▶ PROMPT 1
From the page on variable features, list the functions named in the typical order of steps, in the sequence shown.
▶ PROMPT 2
Quote from the page on variable features, word for word, the stretch from "Why Variable Features" through "meaningful cell-to-cell variation.".

Variable Features
Purpose
Variable feature selection identifies genes with high biological variation across cells.
This step is usually done after normalization and before scaling and PCA.
Typical order:
NormalizeData() -> FindVariableFeatures() -> ScaleData() -> RunPCA()
Why Variable Features
Single-cell RNA-seq data contain thousands of genes, but many genes are uninformative for cell-state differences.
Variable features are used to focus downstream dimensionality reduction on genes that capture meaningful cell-to-cell variation.
What to remember:
- variable features are not all genes
- they are usually used for PCA
- they are selected after normalized expression is available
- the selected genes depend on dataset, normalization, and method
Find Variable Features
Standard Seurat workflow:
seu <- Seurat::FindVariableFeatures(
object = seu, # Seurat object after NormalizeData()

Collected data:
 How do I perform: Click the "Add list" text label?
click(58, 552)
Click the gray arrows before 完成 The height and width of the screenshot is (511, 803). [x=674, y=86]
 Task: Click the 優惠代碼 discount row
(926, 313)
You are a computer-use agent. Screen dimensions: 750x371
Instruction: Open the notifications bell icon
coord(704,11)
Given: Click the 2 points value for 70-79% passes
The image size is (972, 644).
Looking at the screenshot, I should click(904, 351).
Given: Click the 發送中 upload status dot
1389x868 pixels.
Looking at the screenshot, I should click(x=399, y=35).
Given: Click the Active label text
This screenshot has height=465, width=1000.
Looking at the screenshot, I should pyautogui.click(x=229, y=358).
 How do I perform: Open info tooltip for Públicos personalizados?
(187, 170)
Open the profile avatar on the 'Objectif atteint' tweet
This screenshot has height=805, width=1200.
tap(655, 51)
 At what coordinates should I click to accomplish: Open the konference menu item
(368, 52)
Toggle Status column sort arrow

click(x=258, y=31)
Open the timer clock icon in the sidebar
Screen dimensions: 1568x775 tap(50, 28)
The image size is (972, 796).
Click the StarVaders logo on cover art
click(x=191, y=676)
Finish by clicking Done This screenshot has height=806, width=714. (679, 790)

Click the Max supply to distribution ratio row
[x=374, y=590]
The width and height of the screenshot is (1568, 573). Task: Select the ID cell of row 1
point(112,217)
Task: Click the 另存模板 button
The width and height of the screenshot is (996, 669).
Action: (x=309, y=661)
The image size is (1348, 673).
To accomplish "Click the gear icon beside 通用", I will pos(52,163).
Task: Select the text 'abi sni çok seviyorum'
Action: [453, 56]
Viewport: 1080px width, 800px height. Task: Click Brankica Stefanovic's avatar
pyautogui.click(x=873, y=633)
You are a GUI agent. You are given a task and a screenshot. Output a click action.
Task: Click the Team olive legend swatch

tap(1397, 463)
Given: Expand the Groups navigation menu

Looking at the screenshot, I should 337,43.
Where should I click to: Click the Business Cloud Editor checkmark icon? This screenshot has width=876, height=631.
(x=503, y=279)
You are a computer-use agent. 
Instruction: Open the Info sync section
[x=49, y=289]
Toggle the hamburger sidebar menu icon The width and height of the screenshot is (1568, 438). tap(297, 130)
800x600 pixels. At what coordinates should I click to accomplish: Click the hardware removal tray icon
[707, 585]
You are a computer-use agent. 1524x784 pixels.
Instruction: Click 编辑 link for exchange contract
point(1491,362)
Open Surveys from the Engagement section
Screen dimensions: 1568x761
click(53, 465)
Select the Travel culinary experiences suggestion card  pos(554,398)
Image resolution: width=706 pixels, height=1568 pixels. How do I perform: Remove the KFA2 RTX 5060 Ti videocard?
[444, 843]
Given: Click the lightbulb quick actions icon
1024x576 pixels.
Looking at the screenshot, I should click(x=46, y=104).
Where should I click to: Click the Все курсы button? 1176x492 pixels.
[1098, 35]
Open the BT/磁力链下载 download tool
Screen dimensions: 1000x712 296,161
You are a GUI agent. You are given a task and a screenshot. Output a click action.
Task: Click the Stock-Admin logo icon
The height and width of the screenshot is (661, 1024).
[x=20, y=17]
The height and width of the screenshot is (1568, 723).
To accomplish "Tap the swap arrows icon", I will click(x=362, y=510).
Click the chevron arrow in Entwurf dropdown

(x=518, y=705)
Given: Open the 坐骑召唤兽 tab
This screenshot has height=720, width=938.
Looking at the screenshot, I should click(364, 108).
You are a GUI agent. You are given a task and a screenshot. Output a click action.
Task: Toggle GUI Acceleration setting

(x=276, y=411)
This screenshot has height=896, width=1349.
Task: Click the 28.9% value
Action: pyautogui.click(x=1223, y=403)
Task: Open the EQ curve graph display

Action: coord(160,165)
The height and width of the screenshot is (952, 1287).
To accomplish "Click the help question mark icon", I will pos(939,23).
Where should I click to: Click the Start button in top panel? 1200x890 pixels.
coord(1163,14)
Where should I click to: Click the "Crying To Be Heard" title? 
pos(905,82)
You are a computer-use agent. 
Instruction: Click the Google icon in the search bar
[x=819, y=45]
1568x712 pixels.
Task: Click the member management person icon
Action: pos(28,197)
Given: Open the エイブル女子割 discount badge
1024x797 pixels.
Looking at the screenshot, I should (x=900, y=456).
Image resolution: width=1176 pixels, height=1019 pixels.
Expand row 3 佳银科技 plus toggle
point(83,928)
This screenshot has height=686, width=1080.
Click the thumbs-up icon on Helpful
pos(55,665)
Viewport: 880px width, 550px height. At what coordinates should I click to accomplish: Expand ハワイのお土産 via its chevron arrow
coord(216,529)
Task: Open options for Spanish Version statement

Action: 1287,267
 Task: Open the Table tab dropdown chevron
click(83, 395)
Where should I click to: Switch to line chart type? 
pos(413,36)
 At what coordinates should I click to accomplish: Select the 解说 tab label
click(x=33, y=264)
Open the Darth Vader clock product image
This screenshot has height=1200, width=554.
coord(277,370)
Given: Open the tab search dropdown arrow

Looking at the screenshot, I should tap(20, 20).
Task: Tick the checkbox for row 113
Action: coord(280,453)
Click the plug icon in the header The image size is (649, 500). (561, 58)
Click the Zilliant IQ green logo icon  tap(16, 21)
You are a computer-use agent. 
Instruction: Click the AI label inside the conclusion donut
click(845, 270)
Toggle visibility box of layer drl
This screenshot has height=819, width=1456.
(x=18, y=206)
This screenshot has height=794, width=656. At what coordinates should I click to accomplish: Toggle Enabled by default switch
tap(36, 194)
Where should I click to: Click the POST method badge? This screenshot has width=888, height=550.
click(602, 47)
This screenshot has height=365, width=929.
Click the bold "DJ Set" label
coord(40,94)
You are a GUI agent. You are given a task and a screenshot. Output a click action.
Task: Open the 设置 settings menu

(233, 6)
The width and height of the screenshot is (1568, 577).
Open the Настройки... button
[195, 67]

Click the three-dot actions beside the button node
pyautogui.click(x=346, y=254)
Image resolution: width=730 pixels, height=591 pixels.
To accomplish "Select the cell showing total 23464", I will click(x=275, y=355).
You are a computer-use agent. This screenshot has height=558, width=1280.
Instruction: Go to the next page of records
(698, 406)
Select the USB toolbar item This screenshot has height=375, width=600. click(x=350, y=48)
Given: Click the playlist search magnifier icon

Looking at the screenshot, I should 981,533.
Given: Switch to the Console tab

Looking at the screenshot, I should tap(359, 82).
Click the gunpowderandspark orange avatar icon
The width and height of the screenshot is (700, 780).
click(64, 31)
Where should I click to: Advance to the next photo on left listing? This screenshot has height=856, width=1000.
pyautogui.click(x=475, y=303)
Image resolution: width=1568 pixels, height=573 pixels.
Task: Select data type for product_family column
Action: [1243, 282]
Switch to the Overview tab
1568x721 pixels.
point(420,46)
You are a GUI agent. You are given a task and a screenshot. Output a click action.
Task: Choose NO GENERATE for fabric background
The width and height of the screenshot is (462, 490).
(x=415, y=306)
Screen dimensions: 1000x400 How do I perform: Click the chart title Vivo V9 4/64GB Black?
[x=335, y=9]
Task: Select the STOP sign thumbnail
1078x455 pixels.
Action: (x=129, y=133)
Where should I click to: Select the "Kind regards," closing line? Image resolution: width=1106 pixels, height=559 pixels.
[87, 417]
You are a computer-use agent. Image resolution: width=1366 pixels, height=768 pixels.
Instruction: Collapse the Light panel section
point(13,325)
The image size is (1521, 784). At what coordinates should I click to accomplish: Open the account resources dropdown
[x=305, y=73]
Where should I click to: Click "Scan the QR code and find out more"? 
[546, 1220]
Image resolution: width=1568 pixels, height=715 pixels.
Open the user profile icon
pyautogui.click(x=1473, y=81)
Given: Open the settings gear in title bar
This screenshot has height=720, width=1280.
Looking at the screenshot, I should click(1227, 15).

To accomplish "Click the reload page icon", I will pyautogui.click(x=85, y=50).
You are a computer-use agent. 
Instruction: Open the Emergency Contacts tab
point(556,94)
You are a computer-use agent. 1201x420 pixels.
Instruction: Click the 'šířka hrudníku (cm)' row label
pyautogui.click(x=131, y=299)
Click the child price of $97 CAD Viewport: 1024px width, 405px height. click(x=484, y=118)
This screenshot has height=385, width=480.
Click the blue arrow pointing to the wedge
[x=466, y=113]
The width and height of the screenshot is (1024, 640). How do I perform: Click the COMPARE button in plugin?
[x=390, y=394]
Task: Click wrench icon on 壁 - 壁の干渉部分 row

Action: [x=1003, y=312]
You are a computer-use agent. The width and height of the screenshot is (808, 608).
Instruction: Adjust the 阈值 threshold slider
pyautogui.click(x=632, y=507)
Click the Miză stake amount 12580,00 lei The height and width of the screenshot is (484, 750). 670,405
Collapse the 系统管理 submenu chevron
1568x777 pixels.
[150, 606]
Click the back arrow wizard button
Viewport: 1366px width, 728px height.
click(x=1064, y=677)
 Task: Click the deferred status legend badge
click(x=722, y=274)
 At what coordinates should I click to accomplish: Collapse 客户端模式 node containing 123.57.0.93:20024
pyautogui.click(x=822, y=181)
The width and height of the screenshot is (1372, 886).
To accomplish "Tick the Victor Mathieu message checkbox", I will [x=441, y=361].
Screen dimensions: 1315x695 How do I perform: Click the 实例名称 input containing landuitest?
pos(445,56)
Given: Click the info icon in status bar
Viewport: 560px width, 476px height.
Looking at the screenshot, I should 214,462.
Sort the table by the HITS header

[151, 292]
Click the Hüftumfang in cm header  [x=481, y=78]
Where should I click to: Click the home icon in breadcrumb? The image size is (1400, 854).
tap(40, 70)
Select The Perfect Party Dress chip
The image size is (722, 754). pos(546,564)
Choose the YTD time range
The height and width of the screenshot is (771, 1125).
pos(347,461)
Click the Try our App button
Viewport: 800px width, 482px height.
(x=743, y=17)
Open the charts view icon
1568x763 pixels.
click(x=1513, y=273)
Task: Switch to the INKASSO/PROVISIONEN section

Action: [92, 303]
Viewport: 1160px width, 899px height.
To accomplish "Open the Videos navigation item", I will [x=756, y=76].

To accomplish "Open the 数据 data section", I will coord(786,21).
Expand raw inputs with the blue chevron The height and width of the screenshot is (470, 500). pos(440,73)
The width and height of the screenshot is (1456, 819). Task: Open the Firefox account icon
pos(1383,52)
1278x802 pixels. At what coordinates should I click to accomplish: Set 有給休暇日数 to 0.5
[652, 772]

▶ WORKED SOLUTION 1
NormalizeData(), FindVariableFeatures(), ScaleData(), RunPCA()

▶ WORKED SOLUTION 2
Why Variable Features
Single-cell RNA-seq data contain thousands of genes, but many genes are uninformative for cell-state differences.
Variable features are used to focus downstream dimensionality reduction on genes that capture meaningful cell-to-cell variation.